## Stated task
Return the lines from the one containing "will (x=47, y=36)." through the one containing "Looking at the screenshot, I should [676, 261]." unchanged, with both end lines included and nothing else.

## begin Information shown

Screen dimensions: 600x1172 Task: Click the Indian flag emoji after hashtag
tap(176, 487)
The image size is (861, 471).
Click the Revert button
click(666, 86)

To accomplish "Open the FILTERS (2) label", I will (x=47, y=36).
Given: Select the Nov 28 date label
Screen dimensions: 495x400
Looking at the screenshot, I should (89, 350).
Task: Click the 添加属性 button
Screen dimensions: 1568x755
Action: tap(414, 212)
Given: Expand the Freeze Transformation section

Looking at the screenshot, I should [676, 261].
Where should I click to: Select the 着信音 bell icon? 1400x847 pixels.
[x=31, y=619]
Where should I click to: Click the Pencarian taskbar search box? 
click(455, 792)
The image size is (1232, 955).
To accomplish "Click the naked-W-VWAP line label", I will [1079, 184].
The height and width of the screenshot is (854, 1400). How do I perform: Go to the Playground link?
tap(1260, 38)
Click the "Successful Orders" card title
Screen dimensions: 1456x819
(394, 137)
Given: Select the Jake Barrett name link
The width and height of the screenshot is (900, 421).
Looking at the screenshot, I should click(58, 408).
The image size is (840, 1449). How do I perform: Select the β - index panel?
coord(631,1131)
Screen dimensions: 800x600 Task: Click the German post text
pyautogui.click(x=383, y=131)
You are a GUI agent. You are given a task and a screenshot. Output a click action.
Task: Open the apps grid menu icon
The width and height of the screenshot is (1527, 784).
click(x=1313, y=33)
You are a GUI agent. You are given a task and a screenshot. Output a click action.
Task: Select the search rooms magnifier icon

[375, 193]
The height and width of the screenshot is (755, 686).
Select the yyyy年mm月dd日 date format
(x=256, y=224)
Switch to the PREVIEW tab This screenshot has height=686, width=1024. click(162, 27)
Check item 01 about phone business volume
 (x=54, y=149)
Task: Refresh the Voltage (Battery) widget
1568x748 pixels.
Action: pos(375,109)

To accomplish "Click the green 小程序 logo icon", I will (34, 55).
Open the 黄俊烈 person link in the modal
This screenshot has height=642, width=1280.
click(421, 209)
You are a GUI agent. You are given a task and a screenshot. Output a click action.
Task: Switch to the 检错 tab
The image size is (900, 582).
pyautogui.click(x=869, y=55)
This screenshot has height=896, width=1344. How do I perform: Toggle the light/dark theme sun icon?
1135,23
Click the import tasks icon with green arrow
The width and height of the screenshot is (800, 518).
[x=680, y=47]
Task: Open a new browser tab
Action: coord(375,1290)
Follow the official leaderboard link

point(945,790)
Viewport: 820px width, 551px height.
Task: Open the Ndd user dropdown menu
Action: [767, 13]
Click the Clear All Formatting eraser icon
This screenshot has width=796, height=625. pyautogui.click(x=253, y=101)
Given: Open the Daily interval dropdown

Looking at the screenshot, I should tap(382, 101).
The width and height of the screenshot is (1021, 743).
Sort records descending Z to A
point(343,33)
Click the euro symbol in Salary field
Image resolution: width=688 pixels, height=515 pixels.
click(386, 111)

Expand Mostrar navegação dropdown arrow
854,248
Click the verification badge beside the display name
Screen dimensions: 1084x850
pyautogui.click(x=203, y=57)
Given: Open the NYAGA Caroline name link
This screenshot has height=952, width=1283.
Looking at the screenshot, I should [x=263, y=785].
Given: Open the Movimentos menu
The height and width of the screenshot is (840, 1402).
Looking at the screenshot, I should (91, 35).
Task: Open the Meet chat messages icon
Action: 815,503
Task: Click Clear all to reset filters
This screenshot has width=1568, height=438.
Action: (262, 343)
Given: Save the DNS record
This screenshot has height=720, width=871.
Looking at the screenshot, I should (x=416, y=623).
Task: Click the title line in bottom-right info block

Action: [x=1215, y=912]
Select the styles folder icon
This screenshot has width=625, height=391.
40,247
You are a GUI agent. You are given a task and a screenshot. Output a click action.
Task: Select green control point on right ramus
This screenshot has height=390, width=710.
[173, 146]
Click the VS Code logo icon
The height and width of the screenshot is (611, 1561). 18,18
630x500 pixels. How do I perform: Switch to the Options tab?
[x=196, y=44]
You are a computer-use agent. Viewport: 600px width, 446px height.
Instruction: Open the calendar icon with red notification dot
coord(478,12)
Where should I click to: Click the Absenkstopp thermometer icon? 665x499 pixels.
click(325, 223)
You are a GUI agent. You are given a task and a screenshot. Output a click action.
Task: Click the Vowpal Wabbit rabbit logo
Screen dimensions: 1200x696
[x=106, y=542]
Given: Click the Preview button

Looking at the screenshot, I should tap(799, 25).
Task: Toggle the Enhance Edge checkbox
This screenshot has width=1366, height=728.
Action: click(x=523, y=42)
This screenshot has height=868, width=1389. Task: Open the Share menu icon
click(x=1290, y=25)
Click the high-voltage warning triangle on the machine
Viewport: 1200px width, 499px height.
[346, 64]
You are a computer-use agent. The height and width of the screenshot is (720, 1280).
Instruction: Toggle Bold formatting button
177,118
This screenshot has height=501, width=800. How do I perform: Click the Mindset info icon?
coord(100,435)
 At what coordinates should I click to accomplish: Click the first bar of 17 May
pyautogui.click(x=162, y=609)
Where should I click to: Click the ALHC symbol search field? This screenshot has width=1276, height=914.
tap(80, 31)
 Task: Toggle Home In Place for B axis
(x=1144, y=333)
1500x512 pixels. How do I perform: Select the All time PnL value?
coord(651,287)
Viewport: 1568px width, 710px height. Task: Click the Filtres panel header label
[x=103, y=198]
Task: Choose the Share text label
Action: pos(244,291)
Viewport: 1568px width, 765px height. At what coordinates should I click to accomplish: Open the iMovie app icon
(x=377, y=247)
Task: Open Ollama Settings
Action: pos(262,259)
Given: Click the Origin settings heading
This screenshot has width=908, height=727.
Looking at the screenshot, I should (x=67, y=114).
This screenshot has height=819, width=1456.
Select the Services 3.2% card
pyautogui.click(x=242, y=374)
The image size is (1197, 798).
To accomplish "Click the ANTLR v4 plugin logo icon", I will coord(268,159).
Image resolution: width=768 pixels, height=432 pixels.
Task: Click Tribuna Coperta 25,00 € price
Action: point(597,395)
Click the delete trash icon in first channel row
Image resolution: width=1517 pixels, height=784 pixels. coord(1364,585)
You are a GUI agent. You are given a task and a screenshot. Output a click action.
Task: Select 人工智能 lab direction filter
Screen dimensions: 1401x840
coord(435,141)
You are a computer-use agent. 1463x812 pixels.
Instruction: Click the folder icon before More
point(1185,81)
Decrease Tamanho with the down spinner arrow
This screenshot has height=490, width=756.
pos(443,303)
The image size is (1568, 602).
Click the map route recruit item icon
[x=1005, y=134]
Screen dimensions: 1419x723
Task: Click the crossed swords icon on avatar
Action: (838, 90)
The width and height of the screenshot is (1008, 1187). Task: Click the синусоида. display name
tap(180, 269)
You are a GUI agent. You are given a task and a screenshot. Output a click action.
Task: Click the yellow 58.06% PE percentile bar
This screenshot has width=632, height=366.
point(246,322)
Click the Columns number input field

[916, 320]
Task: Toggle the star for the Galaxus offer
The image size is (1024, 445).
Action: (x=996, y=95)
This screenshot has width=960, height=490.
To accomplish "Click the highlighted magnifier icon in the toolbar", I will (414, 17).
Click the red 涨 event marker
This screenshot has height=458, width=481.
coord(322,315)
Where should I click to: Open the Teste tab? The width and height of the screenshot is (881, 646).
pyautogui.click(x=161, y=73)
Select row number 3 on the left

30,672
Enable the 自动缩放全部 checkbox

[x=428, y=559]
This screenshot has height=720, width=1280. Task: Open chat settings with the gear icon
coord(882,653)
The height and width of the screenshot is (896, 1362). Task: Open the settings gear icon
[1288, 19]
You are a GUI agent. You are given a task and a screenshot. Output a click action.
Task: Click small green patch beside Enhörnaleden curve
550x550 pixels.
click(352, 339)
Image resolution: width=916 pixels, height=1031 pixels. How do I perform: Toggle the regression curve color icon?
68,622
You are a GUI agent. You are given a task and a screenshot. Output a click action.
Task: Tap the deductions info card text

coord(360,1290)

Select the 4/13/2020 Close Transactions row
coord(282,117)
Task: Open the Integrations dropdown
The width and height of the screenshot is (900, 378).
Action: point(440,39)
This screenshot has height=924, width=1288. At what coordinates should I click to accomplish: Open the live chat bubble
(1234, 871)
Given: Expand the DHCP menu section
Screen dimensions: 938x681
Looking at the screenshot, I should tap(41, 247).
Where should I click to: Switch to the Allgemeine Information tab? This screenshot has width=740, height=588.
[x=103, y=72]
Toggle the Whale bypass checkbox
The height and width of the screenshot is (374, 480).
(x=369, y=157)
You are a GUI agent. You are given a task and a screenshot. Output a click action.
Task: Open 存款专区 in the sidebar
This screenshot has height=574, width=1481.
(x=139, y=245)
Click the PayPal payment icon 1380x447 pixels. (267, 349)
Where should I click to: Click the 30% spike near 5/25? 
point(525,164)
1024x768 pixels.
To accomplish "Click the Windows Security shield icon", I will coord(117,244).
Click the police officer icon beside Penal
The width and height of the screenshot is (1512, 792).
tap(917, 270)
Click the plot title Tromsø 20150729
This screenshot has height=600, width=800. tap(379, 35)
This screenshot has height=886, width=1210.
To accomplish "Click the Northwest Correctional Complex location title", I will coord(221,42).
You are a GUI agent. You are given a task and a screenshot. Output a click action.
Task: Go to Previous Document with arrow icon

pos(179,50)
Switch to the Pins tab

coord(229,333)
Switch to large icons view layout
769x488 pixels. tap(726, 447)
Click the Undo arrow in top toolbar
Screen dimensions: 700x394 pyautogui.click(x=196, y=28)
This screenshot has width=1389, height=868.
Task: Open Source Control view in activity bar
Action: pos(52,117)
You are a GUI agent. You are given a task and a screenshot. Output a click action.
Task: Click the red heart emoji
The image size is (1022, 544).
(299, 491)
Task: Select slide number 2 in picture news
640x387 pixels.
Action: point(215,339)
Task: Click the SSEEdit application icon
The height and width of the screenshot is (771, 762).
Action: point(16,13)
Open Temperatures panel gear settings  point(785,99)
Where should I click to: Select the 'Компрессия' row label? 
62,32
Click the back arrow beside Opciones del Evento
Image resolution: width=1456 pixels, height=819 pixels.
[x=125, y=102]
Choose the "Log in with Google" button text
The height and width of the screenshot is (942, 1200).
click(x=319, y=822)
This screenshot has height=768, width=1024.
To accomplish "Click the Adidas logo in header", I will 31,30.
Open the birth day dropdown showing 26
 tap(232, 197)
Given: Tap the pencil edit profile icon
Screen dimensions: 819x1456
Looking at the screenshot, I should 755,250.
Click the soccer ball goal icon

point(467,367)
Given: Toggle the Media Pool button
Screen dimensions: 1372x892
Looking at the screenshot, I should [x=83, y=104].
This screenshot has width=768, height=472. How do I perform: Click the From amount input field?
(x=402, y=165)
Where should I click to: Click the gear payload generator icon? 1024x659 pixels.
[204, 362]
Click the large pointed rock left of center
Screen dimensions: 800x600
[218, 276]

## end Information shown

## The completed task
To accomplish "Open the FILTERS (2) label", I will (x=47, y=36).
Given: Select the Nov 28 date label
Screen dimensions: 495x400
Looking at the screenshot, I should (89, 350).
Task: Click the 添加属性 button
Screen dimensions: 1568x755
Action: tap(414, 212)
Given: Expand the Freeze Transformation section

Looking at the screenshot, I should [676, 261].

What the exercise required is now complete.